WILL DAVENPORT


Will Davenport (1868-1950), father of CLYDE DAVENPORT, owned a farm of 250 acres, mostly wooded. He kept cows, mules, hogs, chickens, geese, tuckeys, and raised corn and hay. Among the many fiddle and banjo tunes Clyde learned from him were "Davy Dugger" and "Liza Jane." Clyde said that his father learned many of his tunes from a neighbor, Will Phipps, who was born in 1812.

I asked Clyde to tell me about his father. Here is what he said.
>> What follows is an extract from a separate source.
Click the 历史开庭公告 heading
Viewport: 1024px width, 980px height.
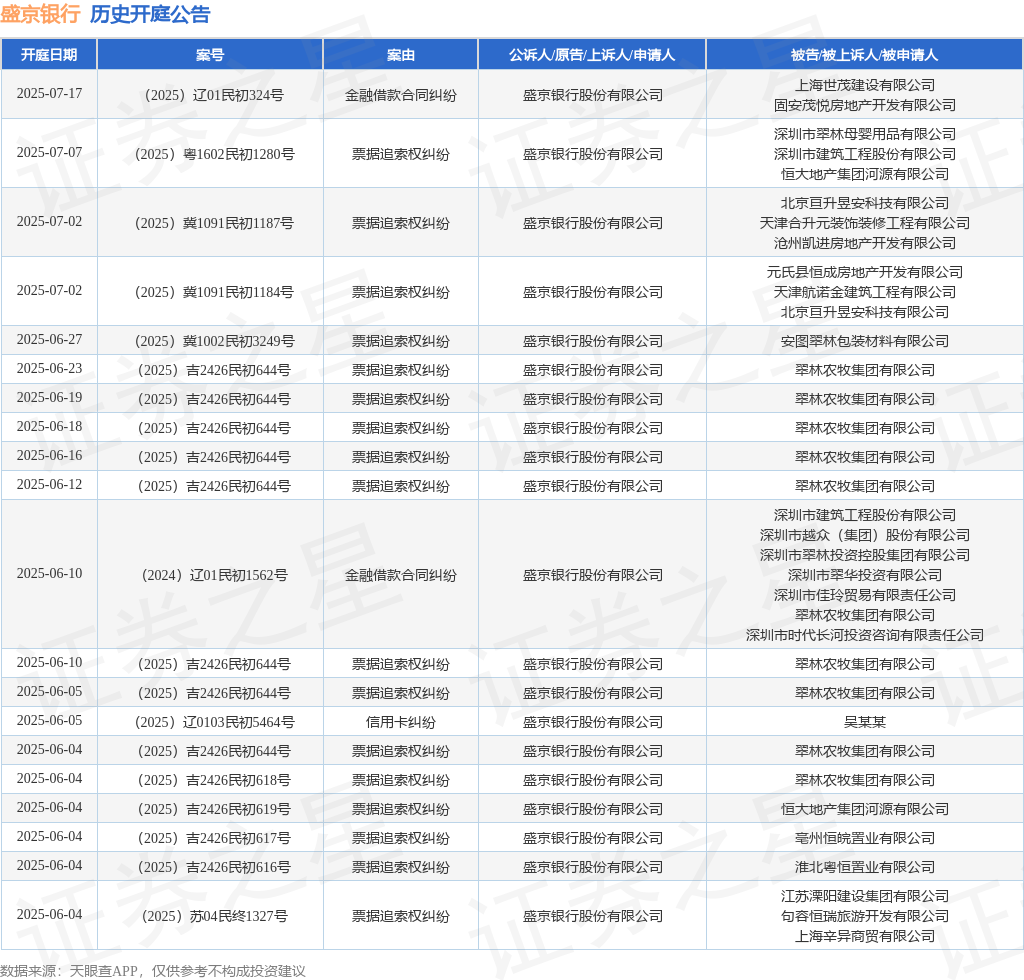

Clyde: He was a quiet fellow. He didn't laugh at jokes, he didn't laugh at nothing. He didn't tell them. And I've seen people come there and be setting on the porch and tell some of the funniest tales you ever heard in your life, and he's never crack a smile. He smoked a pipe, you know. Raised that old tobacco. God, it was strong and it was nearly black. And he'd smoke that all the time. And he'd sit there and look just so far as he could, and smoke that pipe, and them a-talking and laughing and telling tales and having a good time. He wouldn't tell nary and he wouldn't laugh. Didn't care about it. . . . Now his brothers was different from that. They were sort of funny kind of fellows, you know. But he wasn't. If you wanted to talk to him, you talked business. Something about something mattered some, he's sit and talk to you all day. But that foolishness, you didn't start it with him, he didn't have nothing to do with that.

Jeff: Was he a person who was interested in buying and selling a lot of things?

Clyde: No, he didn't buy and sell much. If he needed anything he'd buy it. If he didn't need it, he didn't buy it. And he wouldn't hardly sell anything at all. No, he wouldn't sell nothing. Let it die on him, mule or whatever. Now he'd sell cattle. And hogs.

A PHOTOGRAPH OF WILL DAVENPORT playing the fiddle shows a slender old man dressed in his Sunday clothes, seated on a chair, looking very solemn, propping his fiddle on his chest. A PHOTOGRAPH OF CLYDE'S PARENTS shows Will at a younger age.